Many details of the pathogenesis of the human immunodeficiency virus type 1 remain to be elucidated. Details of how the virus gains entry via the mucosal surface upon sexual contact or during breast feeding remain obscure. The means by which the infection travels throughout the body as well as the nature of the major reservoirs of virus infection remains, for the most part, unknown. Recent studies raise the possibility that cells of the Langerhans/dendritic lineage play a central role in human immunodeficiency virus (HIV-1) infection and pathogenesis. It has been known for several years that veiled dendritic cells in the circulation as well as skin Langerhans are infected in people with prolonged HIV-1 infections. More recently it has been found that a large burden of viral DNA sequences is found, not only in the circulating T-cell population, but also in a population that is defined as a non-T, non-B, non-monocyte/macrophage population rich in T-helper dendritic cells. Detailed analysis of infection of primary blood-derived T-helper dendritic cells by HIV-1 shows that such cells are the most susceptible cells in the blood to infection by this virus. The cells also produce much more virus per cell than do purified populations of other blood mononuclear cells.

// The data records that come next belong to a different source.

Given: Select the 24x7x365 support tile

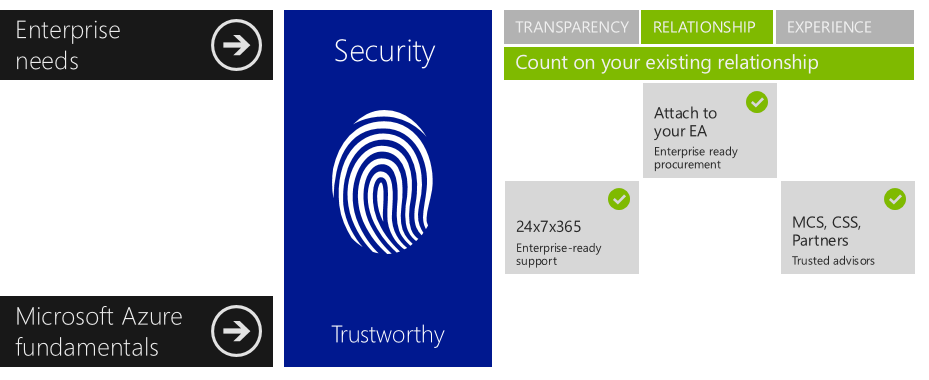Looking at the screenshot, I should (572, 228).
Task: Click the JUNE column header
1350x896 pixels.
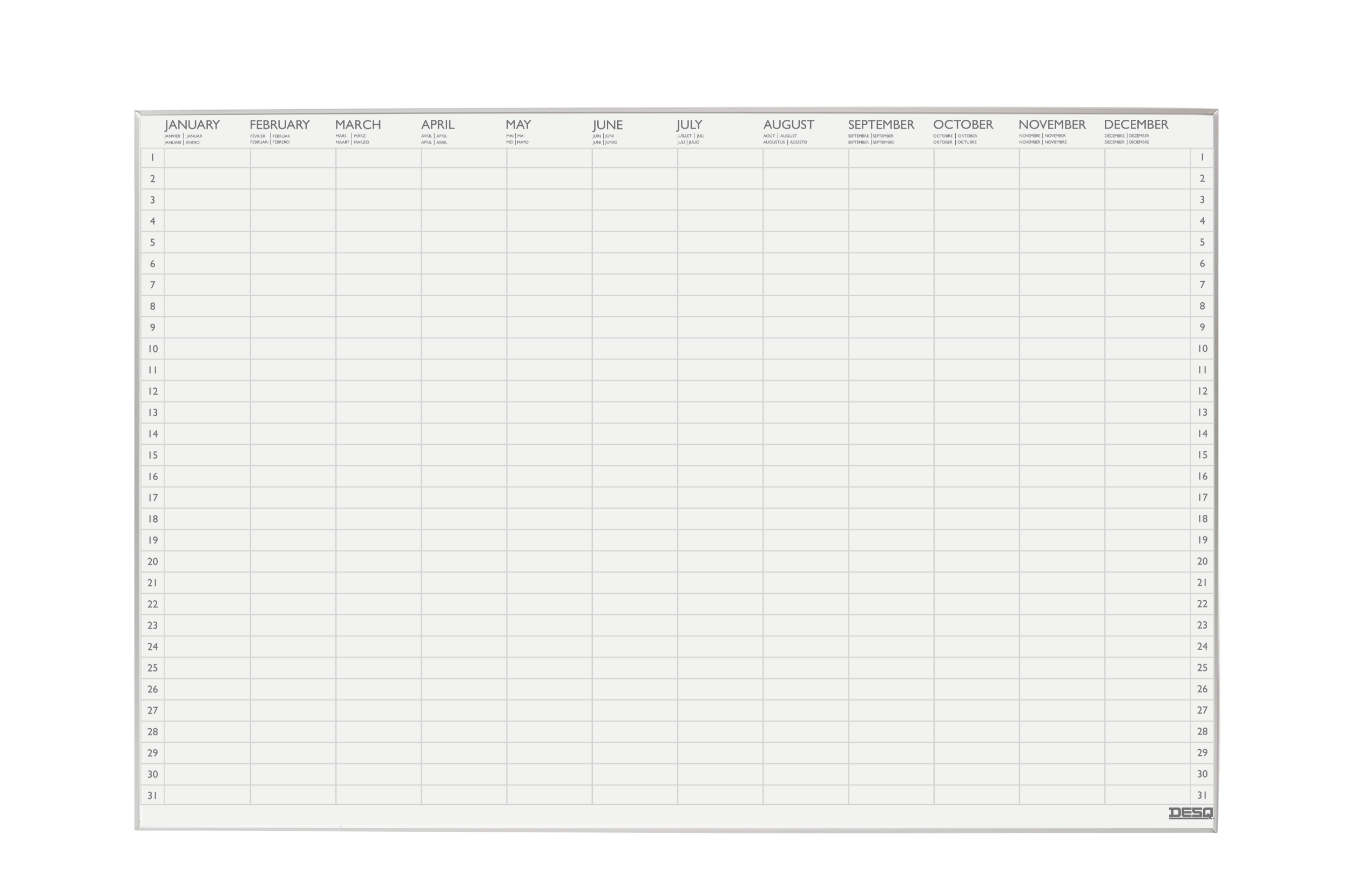Action: pos(608,125)
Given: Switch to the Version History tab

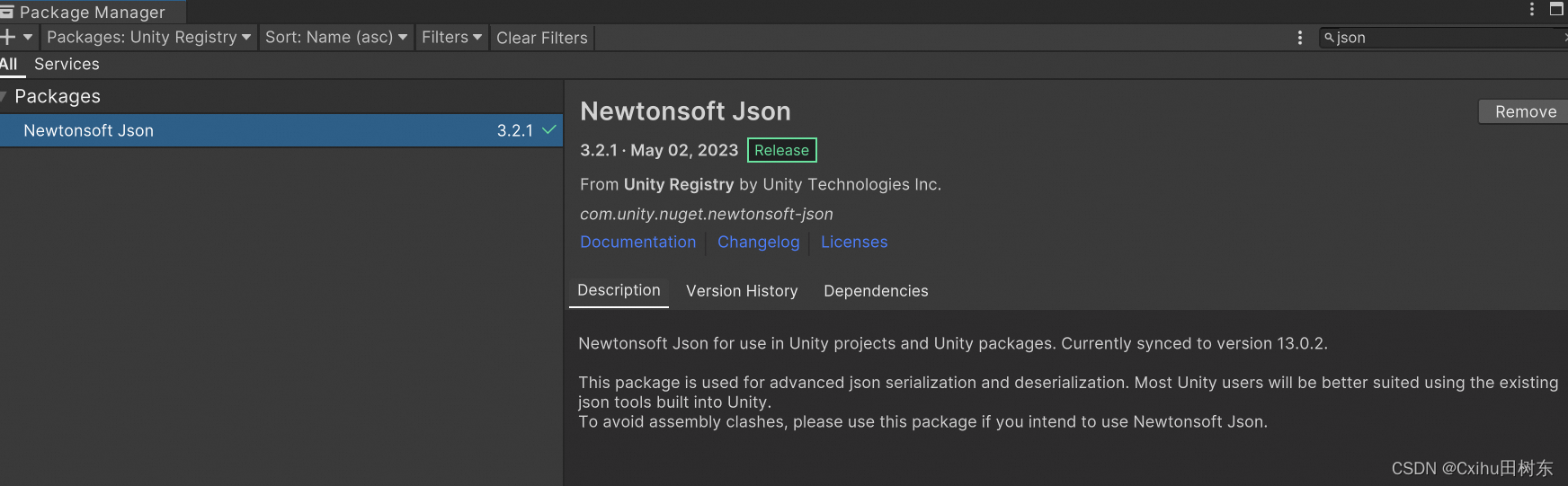Looking at the screenshot, I should [742, 291].
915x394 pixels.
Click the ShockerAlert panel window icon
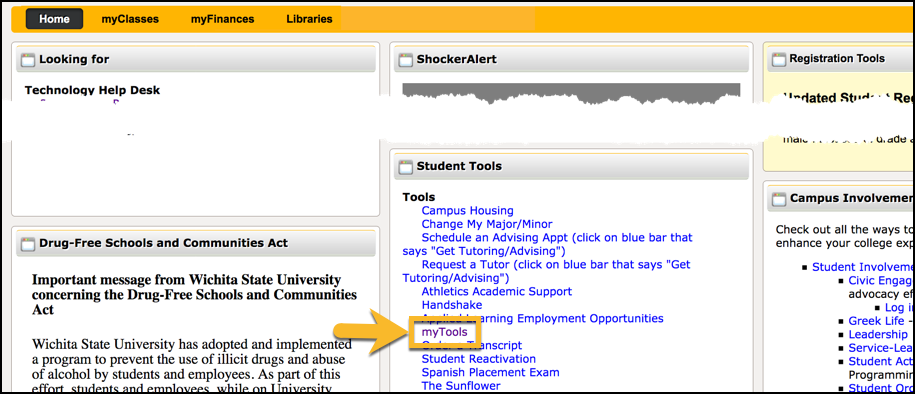click(x=405, y=60)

Moreover, primary blood-derived T-helper dendritic cells are not killed by infection by HIV-1. These cells are susceptible to lymphotropic, monocyte tropic, and primary isolates of HIV-1. The sensitivity of primary blood-derived T-helper dendritic cells to infection by HIV-1 has been shown to be attributable to rapid uptake of virus particles as well as rapid synthesis of viral DNA. Subsequent steps of virus replication also occur more rapidly and more efficiently in populations of primary blood-derived T-helper dendritic cells than they do in purified preparations of blood-derived T cells and monocyte/macrophages. Studies with primates using the simian immunodeficiency virus (SIV) show that dendritic cells at the surface of sexual mucosa are rapidly infected upon exposure to high concentrations of the virus. SIV is also produced in abundance in Langerhans cells located at the surface of the sexual mucosa in animals infected for prolonged periods of time.